Note that these files have been edited on a Unix system so you should not see extra characters at the ends of each line.

 

 

5.What to Submit.

 

5.1   Your name that you used to register for this course, and your student ID

5.2   An email address to which I can send your grade and program evaluation.

5.3   Your source files

5.4   A file named COMPILE that contains the EXACT cnet compile string required to compile and link  your program.  I will insert this string into the test topology files.  If your string is wrong, or the referenced files are not present, I will deduct a point for every mistake that I have to fix to get your program to run.

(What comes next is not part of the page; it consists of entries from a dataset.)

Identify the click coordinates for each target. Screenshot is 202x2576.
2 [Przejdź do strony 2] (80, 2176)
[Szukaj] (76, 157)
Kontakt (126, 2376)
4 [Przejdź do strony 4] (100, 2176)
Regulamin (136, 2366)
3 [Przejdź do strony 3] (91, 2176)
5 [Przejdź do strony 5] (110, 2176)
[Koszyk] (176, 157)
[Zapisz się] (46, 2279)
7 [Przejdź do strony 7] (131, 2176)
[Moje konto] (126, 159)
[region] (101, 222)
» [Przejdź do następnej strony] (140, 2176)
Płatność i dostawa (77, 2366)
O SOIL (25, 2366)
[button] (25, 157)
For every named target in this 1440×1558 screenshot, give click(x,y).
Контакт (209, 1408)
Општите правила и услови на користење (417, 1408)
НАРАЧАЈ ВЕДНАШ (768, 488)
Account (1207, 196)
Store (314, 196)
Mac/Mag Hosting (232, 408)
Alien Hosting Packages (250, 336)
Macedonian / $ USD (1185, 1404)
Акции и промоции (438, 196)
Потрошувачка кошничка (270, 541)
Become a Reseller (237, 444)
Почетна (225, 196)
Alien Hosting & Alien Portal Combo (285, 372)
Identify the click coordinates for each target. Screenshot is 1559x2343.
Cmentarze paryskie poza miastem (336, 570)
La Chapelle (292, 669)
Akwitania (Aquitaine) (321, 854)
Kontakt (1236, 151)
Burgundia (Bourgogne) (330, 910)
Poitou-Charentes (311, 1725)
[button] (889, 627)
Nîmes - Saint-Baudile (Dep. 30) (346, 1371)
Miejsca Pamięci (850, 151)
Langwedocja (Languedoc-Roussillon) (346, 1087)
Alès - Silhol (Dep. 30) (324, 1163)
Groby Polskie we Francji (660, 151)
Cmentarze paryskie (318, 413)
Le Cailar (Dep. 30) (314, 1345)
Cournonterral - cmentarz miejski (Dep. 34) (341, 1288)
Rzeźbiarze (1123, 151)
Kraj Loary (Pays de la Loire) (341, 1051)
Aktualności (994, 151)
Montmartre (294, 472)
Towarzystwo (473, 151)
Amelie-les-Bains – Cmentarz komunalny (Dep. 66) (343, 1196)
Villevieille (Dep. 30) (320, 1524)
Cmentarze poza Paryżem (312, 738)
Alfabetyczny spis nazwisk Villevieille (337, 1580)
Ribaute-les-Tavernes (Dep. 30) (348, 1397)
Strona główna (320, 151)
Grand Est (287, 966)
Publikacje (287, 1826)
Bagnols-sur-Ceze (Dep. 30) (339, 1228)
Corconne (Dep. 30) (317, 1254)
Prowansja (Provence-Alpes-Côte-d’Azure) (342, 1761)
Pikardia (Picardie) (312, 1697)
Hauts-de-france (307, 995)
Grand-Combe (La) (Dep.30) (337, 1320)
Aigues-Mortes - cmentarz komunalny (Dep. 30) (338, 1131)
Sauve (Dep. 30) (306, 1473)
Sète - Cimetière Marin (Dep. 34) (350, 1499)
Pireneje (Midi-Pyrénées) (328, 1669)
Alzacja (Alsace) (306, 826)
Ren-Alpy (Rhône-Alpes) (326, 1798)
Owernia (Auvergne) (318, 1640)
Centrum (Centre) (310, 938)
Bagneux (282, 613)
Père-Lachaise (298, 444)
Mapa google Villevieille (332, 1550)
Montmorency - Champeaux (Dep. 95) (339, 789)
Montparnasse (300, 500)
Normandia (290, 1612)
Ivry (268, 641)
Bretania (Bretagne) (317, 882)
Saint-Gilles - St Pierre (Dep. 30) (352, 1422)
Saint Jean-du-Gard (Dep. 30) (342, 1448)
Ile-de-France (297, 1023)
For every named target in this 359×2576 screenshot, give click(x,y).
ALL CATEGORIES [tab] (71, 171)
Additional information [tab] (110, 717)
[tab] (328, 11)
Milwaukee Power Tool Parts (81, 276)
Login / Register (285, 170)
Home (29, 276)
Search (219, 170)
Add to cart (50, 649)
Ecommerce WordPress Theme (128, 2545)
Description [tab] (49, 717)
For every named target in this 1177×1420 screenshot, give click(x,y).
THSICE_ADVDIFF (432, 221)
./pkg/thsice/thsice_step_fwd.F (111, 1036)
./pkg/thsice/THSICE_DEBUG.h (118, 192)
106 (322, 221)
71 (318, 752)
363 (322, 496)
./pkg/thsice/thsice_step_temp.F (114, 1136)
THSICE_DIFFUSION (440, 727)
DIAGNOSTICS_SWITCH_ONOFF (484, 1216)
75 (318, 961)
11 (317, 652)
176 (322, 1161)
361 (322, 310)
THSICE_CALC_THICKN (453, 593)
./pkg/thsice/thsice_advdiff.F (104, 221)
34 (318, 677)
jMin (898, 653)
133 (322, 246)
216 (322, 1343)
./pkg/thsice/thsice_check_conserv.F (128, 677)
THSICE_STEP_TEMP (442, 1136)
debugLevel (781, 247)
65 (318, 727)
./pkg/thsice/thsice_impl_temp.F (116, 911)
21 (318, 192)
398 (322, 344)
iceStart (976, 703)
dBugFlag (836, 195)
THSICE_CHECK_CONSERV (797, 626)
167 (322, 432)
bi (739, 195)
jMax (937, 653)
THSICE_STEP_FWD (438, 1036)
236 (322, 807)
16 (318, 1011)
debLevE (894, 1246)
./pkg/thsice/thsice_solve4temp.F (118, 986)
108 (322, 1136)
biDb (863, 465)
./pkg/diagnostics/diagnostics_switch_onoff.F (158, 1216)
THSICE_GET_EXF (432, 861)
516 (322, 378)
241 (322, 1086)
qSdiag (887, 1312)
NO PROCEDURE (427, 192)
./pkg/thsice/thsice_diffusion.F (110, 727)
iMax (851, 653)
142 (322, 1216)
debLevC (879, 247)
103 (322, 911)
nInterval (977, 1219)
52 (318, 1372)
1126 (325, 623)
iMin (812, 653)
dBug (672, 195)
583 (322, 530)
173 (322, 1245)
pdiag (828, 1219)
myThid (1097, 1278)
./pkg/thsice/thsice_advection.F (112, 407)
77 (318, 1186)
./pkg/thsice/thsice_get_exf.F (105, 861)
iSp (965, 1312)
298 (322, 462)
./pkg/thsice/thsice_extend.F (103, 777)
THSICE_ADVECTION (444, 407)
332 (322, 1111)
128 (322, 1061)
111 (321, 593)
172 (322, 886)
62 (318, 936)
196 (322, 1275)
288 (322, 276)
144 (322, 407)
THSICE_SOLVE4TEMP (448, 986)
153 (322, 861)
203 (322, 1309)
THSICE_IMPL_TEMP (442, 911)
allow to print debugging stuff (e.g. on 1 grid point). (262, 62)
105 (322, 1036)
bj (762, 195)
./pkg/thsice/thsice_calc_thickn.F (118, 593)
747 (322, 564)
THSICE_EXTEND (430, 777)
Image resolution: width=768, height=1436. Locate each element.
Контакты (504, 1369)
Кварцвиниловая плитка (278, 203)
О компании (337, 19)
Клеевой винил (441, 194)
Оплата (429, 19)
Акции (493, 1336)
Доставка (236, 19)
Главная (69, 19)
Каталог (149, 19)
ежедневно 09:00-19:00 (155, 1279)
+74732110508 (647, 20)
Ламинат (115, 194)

5.5   A text file that describes any requirements that you have not implemented or known bugs in your program.  For example, if you did not or cannot implement split horizon with poisoned reverse, say so.

 

You MUST send this to me in a ZIP file. You MAY password-protect the ZIP file in the way we described earlier in the semester if you are concerned about security.

 

 

6.  How I will evaluate your program

 

I will grade your program solely on correctness.  That is,  there is no advantage or disadvantage to using the framework or your own code.  During each of the following tests, the application layer at each node will generate messages at an average rate of one message very 30 seconds.

 

6.1  Calculation of correct routes in static environment, no loops.  This test includes observations of the number of messages exchanged to reach convergence.  Please don't ask me how many messages that is.  The number of messages is based on the topology.  I will also not provide sample output from a correct implementation, so it is up to you to prove that you have implemented the algorithm correctly (20 Points).

 

I will generate a topology with no loops and no link failures.  Your program should always route messages along the least cost path.

 

6.2   Calculation of correct routes in static environment, with loops (5 Points)

 

I will generate a topology with at least one loop and no link failures.  Your program should always route messages along the least cost path and use split horizon with poisoned reverse to prevent count to infinity.

 

6.3   Calculation of correct routes in dynamic environment (10 points)

 

I will add link failure to the topology we used in both 6.1 and 6.2. and check that your program updates routes and that the routing tables converge when links become stable (either stay down or stay up).  Note: if you failed 6.2 (loops) you will not be penalized twice in this test.  You can still earn 10 points in this section.

 

Finally, I will read every source file that you submit.  I will try to return an evaluation of your project with your grade and I will include any comments about program structure/style when I think they can be improved.  It helps me if you provide a reasonable level of comment in your code.